Non-pump resistance

Non-pump resistance is not dependent on the drug efflux pump, and it is based on non-pump proteins such as superfamily Bcl-2, VEGF, and PLK1 which contributes to escape of cancer cells from apoptosis (W. Zhu, Shan, Wang, Shu, & Liu, 2010) (Figure 4). Non-pump proteins provide resistance of cancer cells through modifying the target cell of the drug, activating the DNA repair system, detoxifying system (the cytochrome p450 mixed-function oxidase), activating antioxidant pathways such as reactive oxygen species (ROS), changing in cell-cycle checkpoints signals, prohibiting the onset of apoptosis and blocking it. Bcl-2, as the first anti-cell death protein, contains anti-apoptotic (Bcl-XL, MCL-1, Bcl-w, Bcl-2, etc.) and pro-apoptotic (Bak, Bid, Bax, Bad, etc.) members. PLK1 has been investigated as a pancreatic cancer drug target, which caused by K-ras mutations (S. Kumar & Kim, 2015). Many studies established that silencing PLK1 gene expression can lead to K-ras mutated pancreatic cancer cell death (S. Kumar, Sharma, Sharma, Chakraborty, & Kim, 2016). As a consequence, co-delivery of PLK1 siRNA and chemotherapeutic agents has been extensively studied as a novel promising approach for the treatment of various types of cancer (Yu et al., 2019) (Figure 5).
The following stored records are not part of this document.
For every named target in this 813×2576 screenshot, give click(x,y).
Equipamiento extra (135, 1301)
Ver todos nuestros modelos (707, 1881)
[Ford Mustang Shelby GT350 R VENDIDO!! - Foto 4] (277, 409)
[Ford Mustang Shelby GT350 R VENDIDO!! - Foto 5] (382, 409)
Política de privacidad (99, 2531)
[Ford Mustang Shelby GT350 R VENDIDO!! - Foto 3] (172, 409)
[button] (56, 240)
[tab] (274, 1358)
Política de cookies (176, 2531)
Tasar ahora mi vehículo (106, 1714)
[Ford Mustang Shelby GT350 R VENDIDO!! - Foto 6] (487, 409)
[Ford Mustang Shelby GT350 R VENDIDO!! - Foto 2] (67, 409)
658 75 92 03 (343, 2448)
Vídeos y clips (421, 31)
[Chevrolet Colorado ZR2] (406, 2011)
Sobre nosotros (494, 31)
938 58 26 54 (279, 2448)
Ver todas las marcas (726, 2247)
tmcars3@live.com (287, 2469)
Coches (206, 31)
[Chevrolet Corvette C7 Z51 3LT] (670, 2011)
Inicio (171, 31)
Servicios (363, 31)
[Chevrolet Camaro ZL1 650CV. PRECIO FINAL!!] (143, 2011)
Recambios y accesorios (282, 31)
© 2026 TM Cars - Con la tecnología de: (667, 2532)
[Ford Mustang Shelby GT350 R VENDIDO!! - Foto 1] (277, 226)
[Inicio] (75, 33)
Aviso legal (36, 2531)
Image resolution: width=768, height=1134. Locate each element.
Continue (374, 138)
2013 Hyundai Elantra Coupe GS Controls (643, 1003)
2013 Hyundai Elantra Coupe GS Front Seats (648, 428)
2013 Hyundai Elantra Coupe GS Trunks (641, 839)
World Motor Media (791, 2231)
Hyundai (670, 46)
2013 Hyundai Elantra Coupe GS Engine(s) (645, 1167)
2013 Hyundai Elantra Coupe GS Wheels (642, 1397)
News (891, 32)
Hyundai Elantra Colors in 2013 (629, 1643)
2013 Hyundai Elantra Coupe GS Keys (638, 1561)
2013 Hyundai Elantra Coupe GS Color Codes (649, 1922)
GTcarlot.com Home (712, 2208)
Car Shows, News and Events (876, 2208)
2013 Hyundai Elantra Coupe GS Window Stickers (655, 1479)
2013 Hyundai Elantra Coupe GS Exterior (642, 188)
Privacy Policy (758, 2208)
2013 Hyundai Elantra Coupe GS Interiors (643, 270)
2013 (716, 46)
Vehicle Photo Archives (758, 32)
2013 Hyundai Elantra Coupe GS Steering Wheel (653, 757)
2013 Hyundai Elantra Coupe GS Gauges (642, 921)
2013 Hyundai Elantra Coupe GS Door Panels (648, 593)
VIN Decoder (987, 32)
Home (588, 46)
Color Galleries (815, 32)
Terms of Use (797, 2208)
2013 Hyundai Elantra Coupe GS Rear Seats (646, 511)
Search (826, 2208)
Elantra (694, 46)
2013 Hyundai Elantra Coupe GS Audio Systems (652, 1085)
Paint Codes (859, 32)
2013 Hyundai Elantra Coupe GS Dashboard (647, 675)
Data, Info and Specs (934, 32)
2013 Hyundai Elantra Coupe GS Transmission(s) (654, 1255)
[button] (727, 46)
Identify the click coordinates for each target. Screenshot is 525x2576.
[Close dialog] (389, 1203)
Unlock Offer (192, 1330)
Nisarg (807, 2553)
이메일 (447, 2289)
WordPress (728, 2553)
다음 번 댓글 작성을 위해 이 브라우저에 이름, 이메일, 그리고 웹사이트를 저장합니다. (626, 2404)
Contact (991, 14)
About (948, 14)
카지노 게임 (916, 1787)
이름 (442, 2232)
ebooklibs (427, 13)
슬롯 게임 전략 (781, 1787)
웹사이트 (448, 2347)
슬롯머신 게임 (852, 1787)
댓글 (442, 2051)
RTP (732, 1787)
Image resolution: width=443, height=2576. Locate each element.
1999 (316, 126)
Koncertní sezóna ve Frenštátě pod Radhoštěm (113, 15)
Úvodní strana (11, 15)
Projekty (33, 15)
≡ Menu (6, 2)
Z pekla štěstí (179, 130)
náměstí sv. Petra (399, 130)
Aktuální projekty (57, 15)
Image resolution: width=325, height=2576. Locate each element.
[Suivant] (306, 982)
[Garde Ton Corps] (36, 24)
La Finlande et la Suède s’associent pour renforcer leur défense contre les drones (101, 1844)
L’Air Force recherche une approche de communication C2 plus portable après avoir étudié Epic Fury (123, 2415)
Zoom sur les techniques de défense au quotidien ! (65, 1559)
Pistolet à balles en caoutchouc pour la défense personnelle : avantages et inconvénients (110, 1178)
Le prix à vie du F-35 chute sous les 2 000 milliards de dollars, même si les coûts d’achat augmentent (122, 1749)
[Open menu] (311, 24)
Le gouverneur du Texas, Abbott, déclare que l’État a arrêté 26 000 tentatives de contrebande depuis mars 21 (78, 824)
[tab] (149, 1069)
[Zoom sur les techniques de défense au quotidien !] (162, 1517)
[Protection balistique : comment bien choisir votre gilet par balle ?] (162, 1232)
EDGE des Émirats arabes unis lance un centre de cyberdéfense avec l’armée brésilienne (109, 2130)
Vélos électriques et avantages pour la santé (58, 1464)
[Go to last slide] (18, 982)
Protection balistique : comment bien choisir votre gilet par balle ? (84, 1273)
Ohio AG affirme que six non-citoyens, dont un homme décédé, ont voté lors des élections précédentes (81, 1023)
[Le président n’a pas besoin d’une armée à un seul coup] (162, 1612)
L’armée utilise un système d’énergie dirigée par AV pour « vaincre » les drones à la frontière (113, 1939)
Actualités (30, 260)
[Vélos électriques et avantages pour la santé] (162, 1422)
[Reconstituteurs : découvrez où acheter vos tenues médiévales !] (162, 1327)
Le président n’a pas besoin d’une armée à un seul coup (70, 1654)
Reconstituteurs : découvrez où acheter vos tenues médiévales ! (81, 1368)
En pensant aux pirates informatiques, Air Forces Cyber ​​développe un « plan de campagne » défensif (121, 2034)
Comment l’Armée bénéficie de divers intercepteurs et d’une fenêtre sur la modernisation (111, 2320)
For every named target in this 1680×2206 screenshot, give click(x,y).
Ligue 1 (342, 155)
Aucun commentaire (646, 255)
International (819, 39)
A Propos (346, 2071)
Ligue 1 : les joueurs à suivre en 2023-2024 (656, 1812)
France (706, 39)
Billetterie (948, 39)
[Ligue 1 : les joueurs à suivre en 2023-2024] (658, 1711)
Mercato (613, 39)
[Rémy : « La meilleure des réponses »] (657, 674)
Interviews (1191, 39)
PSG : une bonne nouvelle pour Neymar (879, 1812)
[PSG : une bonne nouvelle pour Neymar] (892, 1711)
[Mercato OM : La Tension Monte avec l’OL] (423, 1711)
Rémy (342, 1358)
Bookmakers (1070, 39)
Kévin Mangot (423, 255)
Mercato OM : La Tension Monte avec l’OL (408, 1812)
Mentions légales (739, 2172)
In recent years, the development of innovative multifunctional delivery systems offers a new potential therapeutic avenue for pancreatic cancer including both pump and non-pump resistance genes targeting, through co-delivery of siRNAs and chemotherapeutic agents together with imaging (Figure 5).
Figure 5. A new potential therapeutic avenue for pancreatic cancer including both pump and non-pump resistance genes targeting, via co-delivery of siRNAs and chemotherapy agents, and imaging.
Co-delivery of chemotherapy agents and siRNA for anti-MDR pancreatic cancer therapy
Despite increasing understanding of the mechanisms underlying chemoresistance in pancreatic cancer, the therapeutic potential of their pharmacological inhibition has not been successfully exploited yet.
Recently, the combination of nanoparticle-based delivery systems, siRNAs, and chemotherapy drugs has emerged as a robust strategy for cancer therapy (Godsey, Suryaprakash, & Leong, 2013) (Figure 5). Examples of co-delivery of chemotherapeutic agents and siRNAs for the pancreatic cancer therapy are listed in Table 3.
To deliver anti-HER-2 siRNA, Pirollo et al . (Pirollo et al., 2007) designed an anti-transferrin receptor (TfR) single-chain antibody fragment-directed nanoimmunoliposome (scL) and then intravenously injected in the mouse model bearing subcutaneous human PANC-1 xenografts. Smaller tumor size was reported in mice treated with scL-HoKC/HER-2 siRNA plus GEM than mice treated with GEM alone.
Fuente et al . (de la Fuente et al., 2015) used third-generation poly(propylenimine) dendrimers (DAB-Am16) to transfer anti-ITCH siRNA and shRNA in MIA PaCa-2 and PANC-1 cells and mice bearing MIA PaCa-2 xenografts. The dendriplexes/anti-ITCH siRNA and shRNA complexes showed high cellular uptake and gene silencing in vitro ; and when co-delivered with GEM demonstrated great efficiency in gene knockdown against mice bearing PaCa-2 xenografts via i.v. administration. This co-delivery strategy also increases the chemosensitivity of pancreatic cancer cells.
Notch1 has a central role in the regulation of cell differentiation, proliferation, survival, and maintenance of various types of cancer cells (Paryan et al., 2016; Takebe, Harris, Warren, & Ivy, 2011). Yanget al . (C. Yang et al., 2017) co-delivered K-ras and Notch1 siRNA and GEM into MiaPaCa-2 cells using biodegradable charged polyester-based vectors (BCPVs). Cotreatment of BCPV-siRNAK-ras-siRNANotch1 nanocomplexes and GEM significantly reinforced antitumor efficacy, apoptosis, and also reversed the epithelia-mesenchymal transition (EMT) with high efficacy. Therefore, the combination of siRNA therapy and chemotherapy enhances cellular apoptosis and chemosensitivity.